Another 173,000 Floridians filed first-time claims for unemployment compensation, according to the latest weekly report from federal authorities.
Nationally and in Florida the number of relief claims from newly unemployed workers fell significantly during the week ending last Saturday, according to the latest posting from the U.S. Department of Labor.
Floridians filed 173,731 new claims, compared with the adjusted total of 225,404 that were filed the week ending March 16. Nationally, the Department of Labor logged 2,123,000 new claims.
The national number is the lowest yet, by far, since the coronavirus crisis first started crashing the American economy in mid-March. Still, the number is more than double the highest single-week total for new claims the department had ever seen prior to the middle week of March. Every week since then has seen millions of new claims, a total that now has exceeded 41 million.

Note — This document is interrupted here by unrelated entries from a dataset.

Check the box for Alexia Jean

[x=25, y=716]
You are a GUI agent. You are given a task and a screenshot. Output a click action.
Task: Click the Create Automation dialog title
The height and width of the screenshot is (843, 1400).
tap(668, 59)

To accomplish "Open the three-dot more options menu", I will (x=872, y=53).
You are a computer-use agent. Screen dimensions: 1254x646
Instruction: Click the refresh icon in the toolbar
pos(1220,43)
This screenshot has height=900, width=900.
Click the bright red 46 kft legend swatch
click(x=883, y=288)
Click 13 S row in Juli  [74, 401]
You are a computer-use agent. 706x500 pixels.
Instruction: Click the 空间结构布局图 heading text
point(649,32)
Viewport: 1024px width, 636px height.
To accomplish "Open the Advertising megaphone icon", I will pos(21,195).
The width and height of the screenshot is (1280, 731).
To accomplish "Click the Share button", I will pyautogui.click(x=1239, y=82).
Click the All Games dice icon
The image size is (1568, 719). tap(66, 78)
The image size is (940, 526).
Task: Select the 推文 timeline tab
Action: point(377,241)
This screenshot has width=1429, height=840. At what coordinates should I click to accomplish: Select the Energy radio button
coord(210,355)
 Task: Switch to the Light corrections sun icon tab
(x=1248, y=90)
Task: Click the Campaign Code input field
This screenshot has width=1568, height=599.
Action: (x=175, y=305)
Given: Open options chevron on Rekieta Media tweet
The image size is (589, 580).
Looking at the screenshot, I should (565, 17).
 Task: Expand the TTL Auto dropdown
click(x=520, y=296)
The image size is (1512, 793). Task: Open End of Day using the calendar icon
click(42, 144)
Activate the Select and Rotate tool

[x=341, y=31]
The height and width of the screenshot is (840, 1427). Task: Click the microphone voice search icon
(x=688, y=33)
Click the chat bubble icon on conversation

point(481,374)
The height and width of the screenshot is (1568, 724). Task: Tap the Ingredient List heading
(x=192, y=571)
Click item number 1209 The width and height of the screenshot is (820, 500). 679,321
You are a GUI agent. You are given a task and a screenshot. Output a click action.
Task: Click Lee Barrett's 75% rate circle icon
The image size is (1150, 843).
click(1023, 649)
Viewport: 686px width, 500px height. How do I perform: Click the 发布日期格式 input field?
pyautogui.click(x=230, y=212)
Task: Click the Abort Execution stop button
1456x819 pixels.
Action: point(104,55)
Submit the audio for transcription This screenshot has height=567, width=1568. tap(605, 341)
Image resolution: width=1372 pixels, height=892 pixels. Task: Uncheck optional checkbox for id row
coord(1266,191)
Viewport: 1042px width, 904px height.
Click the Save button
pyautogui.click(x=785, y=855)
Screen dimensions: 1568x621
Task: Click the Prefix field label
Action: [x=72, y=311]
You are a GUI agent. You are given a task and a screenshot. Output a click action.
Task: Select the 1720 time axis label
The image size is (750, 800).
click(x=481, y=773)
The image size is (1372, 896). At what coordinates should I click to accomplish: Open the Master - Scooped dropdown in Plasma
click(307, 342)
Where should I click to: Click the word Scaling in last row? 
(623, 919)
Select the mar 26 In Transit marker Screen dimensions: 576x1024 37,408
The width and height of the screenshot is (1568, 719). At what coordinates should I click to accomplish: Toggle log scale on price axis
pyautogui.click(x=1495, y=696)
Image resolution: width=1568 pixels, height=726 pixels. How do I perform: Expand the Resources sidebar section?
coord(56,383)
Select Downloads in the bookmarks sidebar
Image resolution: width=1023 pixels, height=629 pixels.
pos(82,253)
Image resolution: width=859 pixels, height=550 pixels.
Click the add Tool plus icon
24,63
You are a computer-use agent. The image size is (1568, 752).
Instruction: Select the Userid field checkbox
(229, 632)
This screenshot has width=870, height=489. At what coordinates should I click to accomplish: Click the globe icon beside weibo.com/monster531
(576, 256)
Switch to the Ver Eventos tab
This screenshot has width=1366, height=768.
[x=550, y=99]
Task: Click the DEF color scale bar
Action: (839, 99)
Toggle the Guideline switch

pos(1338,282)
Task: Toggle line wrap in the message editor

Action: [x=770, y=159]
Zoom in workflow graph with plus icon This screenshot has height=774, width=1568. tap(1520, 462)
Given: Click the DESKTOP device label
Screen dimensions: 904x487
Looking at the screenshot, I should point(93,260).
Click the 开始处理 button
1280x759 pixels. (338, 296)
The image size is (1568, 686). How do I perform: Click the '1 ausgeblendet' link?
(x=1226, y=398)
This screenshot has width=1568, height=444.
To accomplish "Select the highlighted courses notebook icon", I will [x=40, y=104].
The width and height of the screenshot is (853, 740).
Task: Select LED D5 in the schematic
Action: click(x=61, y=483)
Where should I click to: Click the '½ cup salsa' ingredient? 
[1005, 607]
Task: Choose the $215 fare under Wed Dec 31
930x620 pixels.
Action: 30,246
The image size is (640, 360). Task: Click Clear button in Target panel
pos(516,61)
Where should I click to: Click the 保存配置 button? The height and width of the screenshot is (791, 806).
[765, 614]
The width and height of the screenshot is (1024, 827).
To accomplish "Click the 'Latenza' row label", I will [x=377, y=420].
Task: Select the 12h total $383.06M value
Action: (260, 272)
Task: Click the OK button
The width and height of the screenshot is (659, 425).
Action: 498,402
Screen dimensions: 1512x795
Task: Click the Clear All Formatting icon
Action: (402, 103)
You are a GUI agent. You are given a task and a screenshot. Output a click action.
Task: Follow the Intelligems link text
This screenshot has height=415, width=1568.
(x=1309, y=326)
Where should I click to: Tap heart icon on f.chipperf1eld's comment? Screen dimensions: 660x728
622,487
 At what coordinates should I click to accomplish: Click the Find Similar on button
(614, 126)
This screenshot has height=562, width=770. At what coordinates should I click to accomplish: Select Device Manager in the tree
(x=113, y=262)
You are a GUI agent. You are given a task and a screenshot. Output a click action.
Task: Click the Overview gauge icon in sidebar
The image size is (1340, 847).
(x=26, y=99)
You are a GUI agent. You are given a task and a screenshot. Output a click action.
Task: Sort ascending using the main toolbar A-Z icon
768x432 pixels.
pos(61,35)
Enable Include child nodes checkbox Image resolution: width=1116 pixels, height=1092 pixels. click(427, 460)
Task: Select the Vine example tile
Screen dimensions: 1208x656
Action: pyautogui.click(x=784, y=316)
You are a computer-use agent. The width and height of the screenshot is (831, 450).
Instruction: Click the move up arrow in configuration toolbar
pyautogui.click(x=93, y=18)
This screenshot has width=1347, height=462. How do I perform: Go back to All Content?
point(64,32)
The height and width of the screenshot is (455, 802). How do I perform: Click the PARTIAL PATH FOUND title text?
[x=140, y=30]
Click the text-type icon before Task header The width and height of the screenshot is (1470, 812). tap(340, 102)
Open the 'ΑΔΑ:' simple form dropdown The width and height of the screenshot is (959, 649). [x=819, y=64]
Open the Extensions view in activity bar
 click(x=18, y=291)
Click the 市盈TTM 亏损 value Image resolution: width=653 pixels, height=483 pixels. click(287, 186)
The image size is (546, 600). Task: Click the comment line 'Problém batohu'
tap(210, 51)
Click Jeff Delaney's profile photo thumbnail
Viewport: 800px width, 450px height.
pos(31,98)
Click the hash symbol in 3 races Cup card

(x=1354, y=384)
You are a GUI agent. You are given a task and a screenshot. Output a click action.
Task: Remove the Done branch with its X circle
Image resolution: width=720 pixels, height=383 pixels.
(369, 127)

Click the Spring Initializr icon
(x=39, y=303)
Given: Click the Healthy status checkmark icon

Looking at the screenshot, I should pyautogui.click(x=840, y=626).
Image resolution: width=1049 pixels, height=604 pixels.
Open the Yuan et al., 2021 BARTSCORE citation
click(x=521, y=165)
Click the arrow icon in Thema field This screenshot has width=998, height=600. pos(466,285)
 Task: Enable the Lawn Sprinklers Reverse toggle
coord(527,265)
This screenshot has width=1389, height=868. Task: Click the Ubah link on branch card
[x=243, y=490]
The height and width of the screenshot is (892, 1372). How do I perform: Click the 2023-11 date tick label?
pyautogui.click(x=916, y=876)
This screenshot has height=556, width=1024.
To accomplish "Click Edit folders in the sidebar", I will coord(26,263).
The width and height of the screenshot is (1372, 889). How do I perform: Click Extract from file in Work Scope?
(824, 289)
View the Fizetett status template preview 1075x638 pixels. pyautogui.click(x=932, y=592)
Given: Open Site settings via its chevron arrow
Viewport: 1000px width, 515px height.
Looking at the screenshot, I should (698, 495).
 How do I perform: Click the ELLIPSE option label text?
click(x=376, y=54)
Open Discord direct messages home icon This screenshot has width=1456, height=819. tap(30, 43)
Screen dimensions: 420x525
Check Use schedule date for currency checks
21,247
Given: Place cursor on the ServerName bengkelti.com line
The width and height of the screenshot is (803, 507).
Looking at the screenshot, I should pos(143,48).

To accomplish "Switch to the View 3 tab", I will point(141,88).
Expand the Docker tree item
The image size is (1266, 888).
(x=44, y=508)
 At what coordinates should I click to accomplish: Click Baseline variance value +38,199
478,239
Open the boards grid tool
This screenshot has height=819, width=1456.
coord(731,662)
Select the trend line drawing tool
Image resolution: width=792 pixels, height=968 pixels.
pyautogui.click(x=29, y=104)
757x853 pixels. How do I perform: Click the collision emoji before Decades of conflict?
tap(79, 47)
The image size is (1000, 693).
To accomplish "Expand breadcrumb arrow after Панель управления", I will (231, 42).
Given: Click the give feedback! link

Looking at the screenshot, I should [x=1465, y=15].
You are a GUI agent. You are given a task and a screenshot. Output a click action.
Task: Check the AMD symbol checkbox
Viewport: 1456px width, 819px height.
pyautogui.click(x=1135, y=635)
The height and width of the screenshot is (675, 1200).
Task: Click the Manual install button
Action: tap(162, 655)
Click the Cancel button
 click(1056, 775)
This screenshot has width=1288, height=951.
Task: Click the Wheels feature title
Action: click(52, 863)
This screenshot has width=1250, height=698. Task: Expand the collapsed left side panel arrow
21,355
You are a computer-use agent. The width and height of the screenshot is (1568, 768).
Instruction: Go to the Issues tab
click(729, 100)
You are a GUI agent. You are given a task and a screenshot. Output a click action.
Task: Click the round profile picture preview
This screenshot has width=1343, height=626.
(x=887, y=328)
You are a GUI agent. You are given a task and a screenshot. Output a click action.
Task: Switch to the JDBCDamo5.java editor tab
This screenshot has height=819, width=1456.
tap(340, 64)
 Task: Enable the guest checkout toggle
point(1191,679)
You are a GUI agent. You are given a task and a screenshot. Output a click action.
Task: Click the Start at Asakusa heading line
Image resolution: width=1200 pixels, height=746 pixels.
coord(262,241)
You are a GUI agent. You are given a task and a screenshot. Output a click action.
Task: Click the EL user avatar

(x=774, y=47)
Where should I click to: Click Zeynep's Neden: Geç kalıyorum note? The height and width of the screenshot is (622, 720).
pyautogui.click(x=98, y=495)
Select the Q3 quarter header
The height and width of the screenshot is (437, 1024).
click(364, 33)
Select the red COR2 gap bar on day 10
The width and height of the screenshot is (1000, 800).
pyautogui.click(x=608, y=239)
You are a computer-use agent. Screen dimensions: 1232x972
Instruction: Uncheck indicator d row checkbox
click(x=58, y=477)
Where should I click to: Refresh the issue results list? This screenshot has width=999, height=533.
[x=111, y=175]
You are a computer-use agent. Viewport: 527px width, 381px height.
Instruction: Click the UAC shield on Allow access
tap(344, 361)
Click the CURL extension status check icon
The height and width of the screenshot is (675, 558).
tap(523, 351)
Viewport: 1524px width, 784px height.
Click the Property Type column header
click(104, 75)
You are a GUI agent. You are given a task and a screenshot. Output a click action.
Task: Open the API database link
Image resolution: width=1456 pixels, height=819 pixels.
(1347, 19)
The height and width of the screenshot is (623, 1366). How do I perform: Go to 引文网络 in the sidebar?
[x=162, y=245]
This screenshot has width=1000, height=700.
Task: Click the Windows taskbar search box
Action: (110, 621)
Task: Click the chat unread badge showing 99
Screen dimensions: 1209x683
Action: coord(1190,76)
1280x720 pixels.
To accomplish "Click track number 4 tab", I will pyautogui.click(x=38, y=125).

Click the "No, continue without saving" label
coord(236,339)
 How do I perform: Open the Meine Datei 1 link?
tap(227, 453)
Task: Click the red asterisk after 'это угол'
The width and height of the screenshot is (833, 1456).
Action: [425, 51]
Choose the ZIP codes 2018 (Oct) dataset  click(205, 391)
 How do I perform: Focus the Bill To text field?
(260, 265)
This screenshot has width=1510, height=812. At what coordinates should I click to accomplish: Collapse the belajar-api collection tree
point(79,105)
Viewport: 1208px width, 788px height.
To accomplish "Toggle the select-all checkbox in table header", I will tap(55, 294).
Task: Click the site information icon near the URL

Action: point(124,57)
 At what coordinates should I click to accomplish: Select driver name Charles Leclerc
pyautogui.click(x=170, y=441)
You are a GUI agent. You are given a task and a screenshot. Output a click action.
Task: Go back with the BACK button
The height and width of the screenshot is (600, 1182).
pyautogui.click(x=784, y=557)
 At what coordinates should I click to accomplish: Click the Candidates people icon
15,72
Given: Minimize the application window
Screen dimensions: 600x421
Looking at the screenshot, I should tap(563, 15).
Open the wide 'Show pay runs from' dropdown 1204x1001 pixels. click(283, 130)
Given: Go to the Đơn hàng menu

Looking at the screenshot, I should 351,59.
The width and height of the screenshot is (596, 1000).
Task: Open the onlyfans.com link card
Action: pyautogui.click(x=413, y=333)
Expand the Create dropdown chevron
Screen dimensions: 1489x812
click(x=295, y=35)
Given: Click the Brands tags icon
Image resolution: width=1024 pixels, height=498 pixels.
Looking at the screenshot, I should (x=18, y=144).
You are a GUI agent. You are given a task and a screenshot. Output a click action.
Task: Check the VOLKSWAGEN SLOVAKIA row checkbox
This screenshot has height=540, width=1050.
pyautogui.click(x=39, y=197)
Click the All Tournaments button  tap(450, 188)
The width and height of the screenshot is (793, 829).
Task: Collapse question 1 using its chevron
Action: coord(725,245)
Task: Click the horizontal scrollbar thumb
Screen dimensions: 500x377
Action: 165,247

The previous week, ending March 16, the national total was 2.4 million.
Florida’s nine-week total during the coronavirus economic collapse is now about 2.3 million new unemployment claims filed since the week ending March 21.
Florida’s onslaught of unemployment claims peaked in the week ending April 17, when 506,670 Floridians filed, according to the federal agency. That fell slightly to 433,103 new claims the following week, and then dropped dramatically to 174,860 for the week of May 2 and then rose slightly to 223,082 the week of May 9, and 225,404 the week of May 16.
Last week, the U.S. Department of Labor reported that Florida’s seasonally-adjusted unemployment rate soared to 12.9% in April as more than 1 million jobs vanished in the coronavirus disaster. Those reports covered activity through about mid-April, and do not reflect jobs lost or found in the subsequent five weeks.
As recently as February, Florida’s economy was riding high and the statewide unemployment rate was just 2.8%.
In the latest tallies of new jobless relief claims, California and Texas led the nation with the most, followed by Florida.